A comparison of primary intraperitoneal chemotherapy to consolidation intraperitoneal chemotherapy in optimally resected advanced ovarian cancer

- Primary IV/IP chemotherapy was associated with improved overall survival compared to IV followed by consolidation IP chemotherapy.
- No statistically significant difference in progression-free survival was noted between both treatment groups.

ObjectiveTo compare survival outcomes for patients with advanced epithelial ovarian cancer (EOC) who received primary intravenous/intraperitoneal (IV/IP) chemotherapy to those who received IV followed by consolidation (treatment given to patients in remission) IP chemotherapy.MethodsData were analyzed and compared for all patients with stage III-IV EOC who underwent optimal primary cytoreduction (residual disease ≤ 1 cm) followed by cisplatin-based consolidation IP chemotherapy (1/2001-12/2005) or primary IV/IP chemotherapy (1/2005-7/2011).ResultsWe identified 224 patients; 62 (28%) received IV followed by consolidation IP chemotherapy and 162 (72%) received primary IV/IP chemotherapy.

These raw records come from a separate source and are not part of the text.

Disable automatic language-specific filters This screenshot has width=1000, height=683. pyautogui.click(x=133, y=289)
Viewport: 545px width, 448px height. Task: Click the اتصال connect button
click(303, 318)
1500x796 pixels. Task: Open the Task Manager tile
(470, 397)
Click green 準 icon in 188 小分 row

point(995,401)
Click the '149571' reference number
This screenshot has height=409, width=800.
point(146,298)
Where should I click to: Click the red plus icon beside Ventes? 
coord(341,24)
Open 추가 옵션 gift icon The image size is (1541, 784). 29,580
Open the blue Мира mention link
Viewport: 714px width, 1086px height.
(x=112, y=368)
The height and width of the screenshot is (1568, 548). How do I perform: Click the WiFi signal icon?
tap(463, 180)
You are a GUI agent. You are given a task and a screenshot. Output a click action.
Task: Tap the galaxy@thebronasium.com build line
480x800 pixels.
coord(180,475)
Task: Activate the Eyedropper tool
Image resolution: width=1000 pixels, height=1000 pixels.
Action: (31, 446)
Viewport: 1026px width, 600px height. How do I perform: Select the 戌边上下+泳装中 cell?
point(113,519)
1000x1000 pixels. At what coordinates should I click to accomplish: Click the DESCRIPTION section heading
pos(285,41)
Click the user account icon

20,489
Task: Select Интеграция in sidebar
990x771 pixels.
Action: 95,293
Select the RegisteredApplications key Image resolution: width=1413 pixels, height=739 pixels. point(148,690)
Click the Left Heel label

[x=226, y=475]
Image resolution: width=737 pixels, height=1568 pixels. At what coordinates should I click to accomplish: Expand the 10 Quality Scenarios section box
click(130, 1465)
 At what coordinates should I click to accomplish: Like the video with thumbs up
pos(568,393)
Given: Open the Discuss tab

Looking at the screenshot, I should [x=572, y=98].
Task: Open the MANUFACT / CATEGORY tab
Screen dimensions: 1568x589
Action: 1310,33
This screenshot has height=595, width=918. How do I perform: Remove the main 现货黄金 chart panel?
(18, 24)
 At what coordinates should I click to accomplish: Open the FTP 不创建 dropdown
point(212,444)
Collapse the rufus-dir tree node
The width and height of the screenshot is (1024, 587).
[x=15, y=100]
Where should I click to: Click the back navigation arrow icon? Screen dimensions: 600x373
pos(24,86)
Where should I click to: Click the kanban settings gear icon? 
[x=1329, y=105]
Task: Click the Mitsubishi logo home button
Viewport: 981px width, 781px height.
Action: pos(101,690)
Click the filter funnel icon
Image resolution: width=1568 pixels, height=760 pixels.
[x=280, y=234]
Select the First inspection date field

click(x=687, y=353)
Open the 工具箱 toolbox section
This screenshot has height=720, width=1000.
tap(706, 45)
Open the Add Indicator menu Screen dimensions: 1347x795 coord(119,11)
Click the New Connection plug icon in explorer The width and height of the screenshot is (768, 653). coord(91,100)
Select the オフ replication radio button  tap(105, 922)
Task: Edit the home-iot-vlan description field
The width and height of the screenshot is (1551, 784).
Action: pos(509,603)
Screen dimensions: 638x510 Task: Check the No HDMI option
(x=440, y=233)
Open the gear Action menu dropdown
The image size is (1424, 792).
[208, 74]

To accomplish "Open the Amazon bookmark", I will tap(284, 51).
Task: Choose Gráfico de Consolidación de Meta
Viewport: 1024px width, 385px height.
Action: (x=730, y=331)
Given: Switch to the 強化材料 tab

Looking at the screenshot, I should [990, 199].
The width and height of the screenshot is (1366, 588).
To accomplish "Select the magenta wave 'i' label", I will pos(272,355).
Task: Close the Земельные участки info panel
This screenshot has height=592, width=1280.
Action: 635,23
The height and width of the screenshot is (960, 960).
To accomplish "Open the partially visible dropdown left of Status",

The primary IP group had significantly more patients with serous tumors. The consolidation IP group had a significantly greater median preoperative platelet count, CA-125, and amount of ascites. There were no differences in residual disease at the end of cytoreduction between both groups. The median progression-free survival (PFS) was greater for the primary IP group; however, this did not reach statistical significance (23.7 months vs 19.7 months; HR 0.78; 95% CI, 0.57-1.06; p = 0.11). The median overall survival (OS) was significantly greater for the primary IP group (78.8 months vs 57.5 months; HR 0.56; 95% CI, 0.38-0.83; p = 0.004). On multivariate analysis, after adjusting for confounders, the difference in PFS was not significant (HR 0.78; 95% CI, 0.56-1.11; p = 0.17), while the difference in OS remained significant (HR 0.59; 95% CI, 0.39-0.89; p = 0.01).ConclusionsIn our study, primary IV/IP chemotherapy was associated with improved OS compared to IV followed by consolidation IP chemotherapy in patients with optimally cytoreduced advanced EOC.